A living evidence approach to variants of concern (VOC) and COVID‑19 vaccine effectiveness

Little, Julian | $475,940

Ontario University of Ottawa 2021 CIHR Operating Grant


The rapid development of safe and effective COVID‑19 vaccines is an outstanding scientific achievement. As an increasing proportion of the world’s population is vaccinated, societies have begun to regain some form of normalcy. However, it is evident that COVID‑19 will remain a serious public health concern in the coming years, largely driven by variants of concern (VOC – virus mutants with increased spread and/or severity of disease and/or decreased vaccine effectiveness). In many regions the majority of new cases are due to VOC. It is critical to continuously monitor vaccine effectiveness against VOC (e.g., breakthrough infection rates, transmission rates).
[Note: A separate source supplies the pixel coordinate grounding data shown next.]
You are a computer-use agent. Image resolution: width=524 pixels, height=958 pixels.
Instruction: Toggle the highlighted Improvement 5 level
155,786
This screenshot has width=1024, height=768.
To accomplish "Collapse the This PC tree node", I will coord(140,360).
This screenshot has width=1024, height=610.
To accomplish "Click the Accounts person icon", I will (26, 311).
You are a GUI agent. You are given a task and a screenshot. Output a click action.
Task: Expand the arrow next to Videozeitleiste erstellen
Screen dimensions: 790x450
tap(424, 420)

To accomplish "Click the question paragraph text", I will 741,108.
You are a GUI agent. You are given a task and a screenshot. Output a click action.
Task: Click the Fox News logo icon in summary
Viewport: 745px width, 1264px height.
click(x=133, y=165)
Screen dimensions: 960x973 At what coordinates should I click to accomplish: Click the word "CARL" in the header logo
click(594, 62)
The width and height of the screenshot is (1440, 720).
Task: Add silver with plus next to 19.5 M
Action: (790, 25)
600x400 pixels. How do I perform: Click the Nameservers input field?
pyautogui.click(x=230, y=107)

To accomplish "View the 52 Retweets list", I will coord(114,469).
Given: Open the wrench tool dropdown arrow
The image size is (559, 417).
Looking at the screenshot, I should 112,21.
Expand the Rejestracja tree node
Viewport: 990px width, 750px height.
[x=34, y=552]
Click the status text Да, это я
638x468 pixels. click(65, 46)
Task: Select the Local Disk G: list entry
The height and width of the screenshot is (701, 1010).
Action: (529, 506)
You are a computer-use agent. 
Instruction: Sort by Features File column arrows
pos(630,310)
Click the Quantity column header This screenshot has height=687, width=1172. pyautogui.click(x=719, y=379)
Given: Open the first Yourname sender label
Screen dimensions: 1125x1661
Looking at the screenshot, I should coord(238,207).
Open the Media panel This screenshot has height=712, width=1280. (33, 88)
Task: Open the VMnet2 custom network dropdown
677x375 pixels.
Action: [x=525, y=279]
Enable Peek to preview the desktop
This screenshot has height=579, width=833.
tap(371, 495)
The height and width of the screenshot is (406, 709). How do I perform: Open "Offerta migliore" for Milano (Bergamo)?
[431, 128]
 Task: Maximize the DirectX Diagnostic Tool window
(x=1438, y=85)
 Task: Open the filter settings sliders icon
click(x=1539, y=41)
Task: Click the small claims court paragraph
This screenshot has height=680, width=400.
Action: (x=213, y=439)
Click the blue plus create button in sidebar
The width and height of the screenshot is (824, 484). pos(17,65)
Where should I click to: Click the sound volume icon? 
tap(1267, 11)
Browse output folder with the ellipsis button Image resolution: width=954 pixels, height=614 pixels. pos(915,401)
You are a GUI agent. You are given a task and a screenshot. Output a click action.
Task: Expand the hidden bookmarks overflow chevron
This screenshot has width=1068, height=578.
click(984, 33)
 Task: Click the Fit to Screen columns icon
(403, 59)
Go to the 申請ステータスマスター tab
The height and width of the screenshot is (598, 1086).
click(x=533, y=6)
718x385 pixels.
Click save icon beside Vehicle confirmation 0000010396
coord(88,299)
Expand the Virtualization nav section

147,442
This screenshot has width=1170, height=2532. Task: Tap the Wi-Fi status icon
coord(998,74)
Systematic surveillance of the rapidly evolving scientific evidence base is necessary to inform public health action and research aimed at improving the use of current vaccines and development of vaccines and/or boosters. Living evidence syntheses use rigorous scientific methods to identify, appraise and summarize evidence, proving their usefulness when the evidence base is rapidly developing and bears significant policy and practice importance. Since April 2021 we have deployed 15 editions of a living review to determine the effects of VOC on vaccine efficacy, regularly communicated to PHAC and HC among others. We will extend this series, also considering additional outcomes such as immunity duration, new emerging VOC and new vaccines. We will search the global peer-reviewed and grey literature daily, update our synopsis weekly, and our full synthesis on at least a monthly basis. We will maintain an up-to-date summary of our findings on our website (including plain language summaries in French and English) and disseminate at least monthly briefings through our networks of decision makers. Our living evidence summaries will ensure that citizens, healthcare and public health professionals and policy makers continue to have access to timely trustworthy evidence to inform their decisions in response to VOCs.